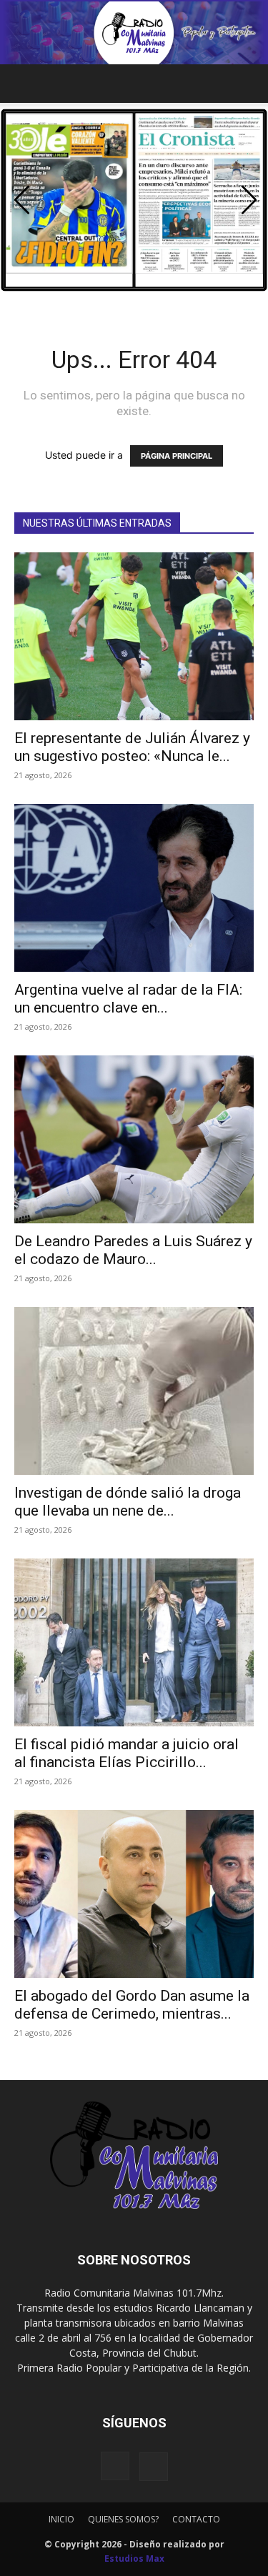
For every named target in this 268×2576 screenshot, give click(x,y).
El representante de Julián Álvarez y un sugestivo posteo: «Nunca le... (132, 747)
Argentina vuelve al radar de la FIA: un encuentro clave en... (128, 998)
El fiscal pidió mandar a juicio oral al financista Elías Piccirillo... (126, 1753)
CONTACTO (196, 2519)
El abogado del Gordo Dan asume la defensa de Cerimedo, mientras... (131, 2004)
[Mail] (153, 2466)
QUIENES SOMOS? (123, 2519)
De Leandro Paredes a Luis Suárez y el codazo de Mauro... (133, 1250)
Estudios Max (134, 2558)
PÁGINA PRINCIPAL (176, 456)
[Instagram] (115, 2466)
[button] (24, 83)
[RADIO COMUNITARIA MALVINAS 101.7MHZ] (134, 32)
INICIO (61, 2519)
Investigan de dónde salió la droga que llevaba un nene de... (127, 1501)
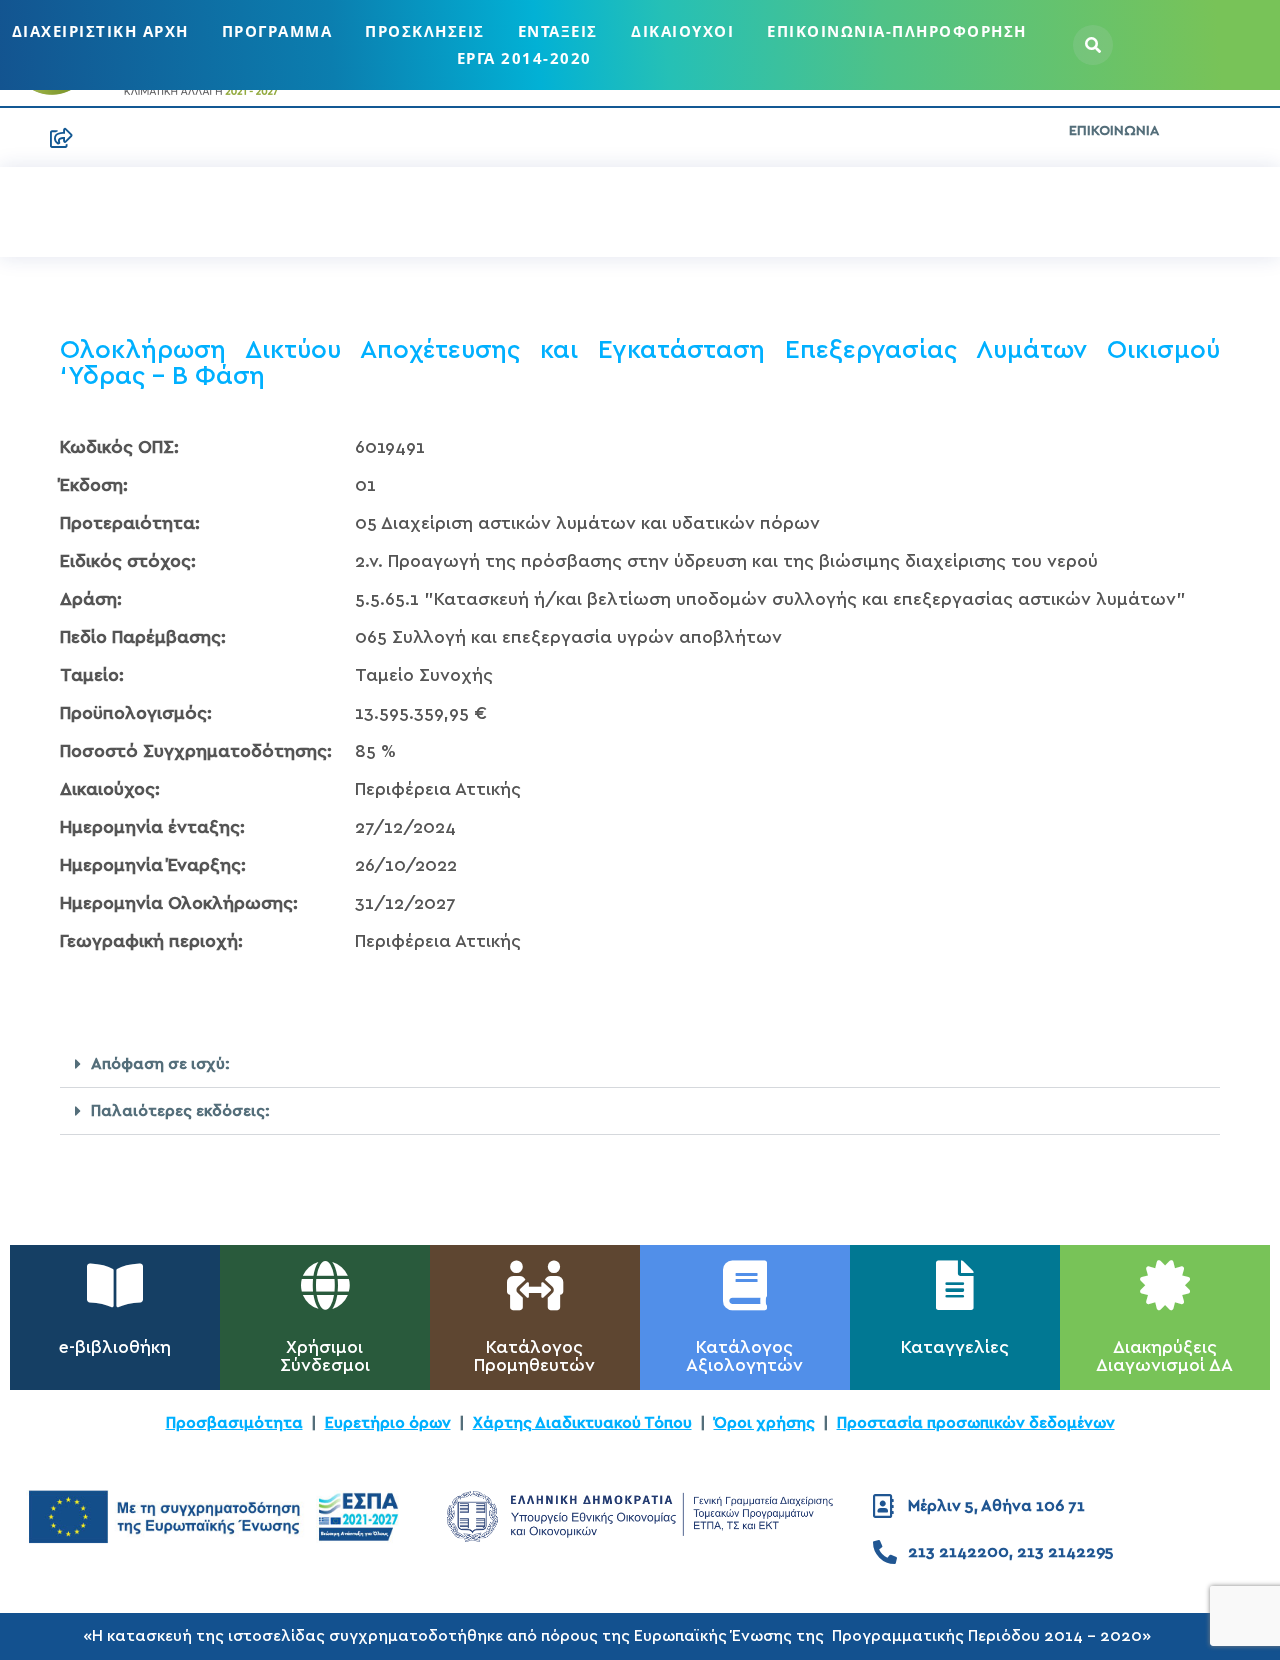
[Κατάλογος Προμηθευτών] (535, 1285)
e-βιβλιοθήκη (115, 1348)
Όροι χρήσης (764, 1423)
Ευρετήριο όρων (388, 1423)
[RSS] (62, 138)
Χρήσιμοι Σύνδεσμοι (325, 1357)
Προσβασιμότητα (234, 1423)
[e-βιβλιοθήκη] (115, 1285)
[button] (640, 1064)
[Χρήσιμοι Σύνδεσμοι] (325, 1285)
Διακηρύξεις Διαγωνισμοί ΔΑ (1164, 1357)
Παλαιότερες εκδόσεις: (180, 1111)
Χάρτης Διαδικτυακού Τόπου (582, 1423)
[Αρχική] (20, 138)
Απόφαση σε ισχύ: (160, 1064)
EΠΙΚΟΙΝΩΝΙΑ (1114, 131)
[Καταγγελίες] (955, 1285)
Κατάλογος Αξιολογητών (744, 1357)
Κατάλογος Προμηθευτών (534, 1357)
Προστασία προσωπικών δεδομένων (976, 1423)
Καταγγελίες (955, 1348)
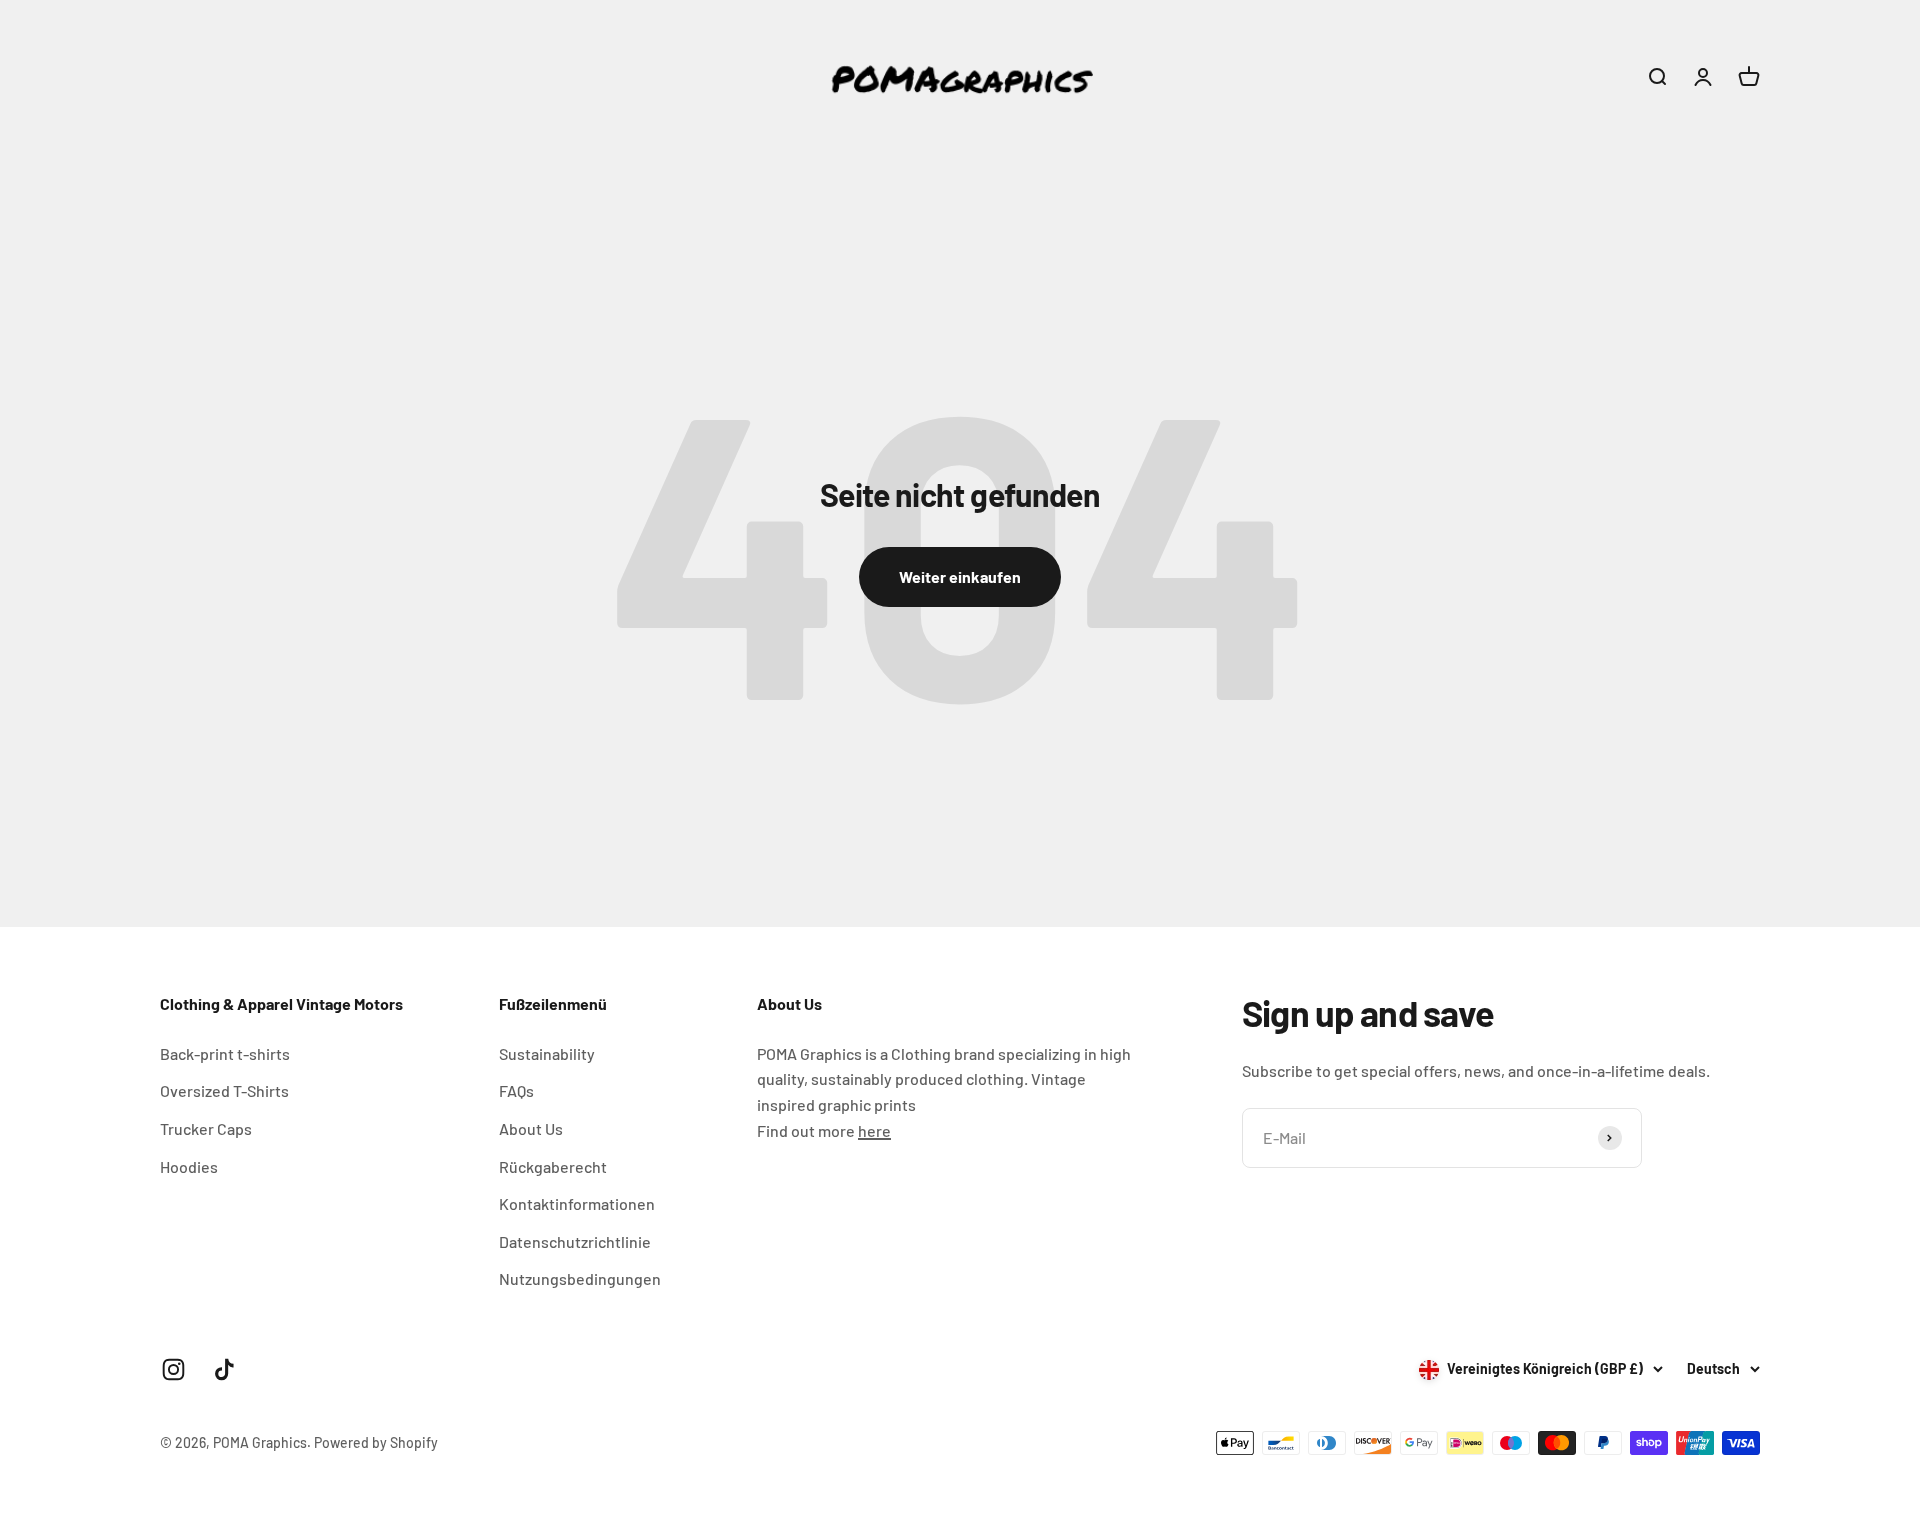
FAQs (516, 1090)
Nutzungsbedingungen (580, 1278)
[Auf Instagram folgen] (173, 1369)
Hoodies (189, 1166)
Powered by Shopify (376, 1442)
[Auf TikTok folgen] (224, 1369)
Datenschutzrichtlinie (575, 1241)
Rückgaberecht (553, 1166)
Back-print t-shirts (225, 1053)
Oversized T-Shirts (224, 1090)
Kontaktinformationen (577, 1203)
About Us (531, 1128)
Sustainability (547, 1053)
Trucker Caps (206, 1128)
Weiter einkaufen (960, 576)
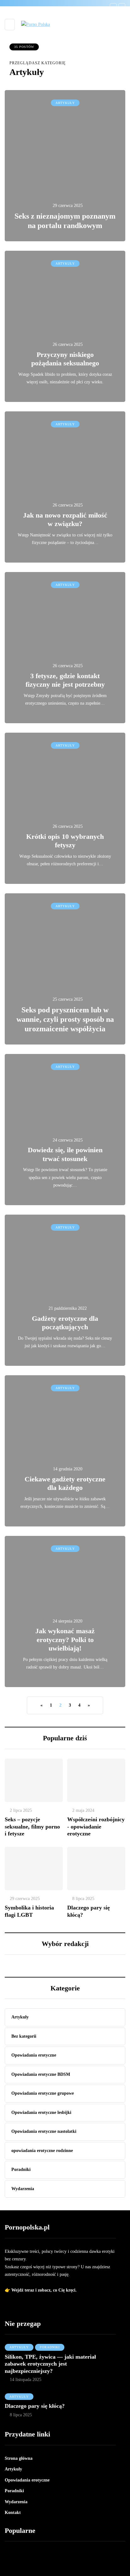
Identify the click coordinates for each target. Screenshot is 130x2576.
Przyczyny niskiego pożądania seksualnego (65, 359)
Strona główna (18, 2458)
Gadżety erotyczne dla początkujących (65, 1322)
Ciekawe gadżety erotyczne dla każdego (65, 1483)
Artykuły (65, 103)
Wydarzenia (16, 2501)
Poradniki (50, 2347)
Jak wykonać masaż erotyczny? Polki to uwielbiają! (65, 1639)
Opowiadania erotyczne (27, 2480)
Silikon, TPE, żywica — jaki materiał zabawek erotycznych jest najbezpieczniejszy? (50, 2364)
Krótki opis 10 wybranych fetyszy (65, 841)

**What the task requires**: Copy the entries above exactly from the line with "Trucker Caps (206, 1128)" down to their last line, both ends included. Do not copy any pictures.

**Problem solution**:
Trucker Caps (206, 1128)
Weiter einkaufen (960, 576)
Identify the click coordinates for each target. Screenshot is 130x2576.
Przyczyny niskiego pożądania seksualnego (65, 359)
Strona główna (18, 2458)
Gadżety erotyczne dla początkujących (65, 1322)
Ciekawe gadżety erotyczne dla każdego (65, 1483)
Artykuły (65, 103)
Wydarzenia (16, 2501)
Poradniki (50, 2347)
Jak wykonać masaż erotyczny? Polki to uwielbiają! (65, 1639)
Opowiadania erotyczne (27, 2480)
Silikon, TPE, żywica — jaki materiał zabawek erotycznych jest najbezpieczniejszy? (50, 2364)
Krótki opis 10 wybranych fetyszy (65, 841)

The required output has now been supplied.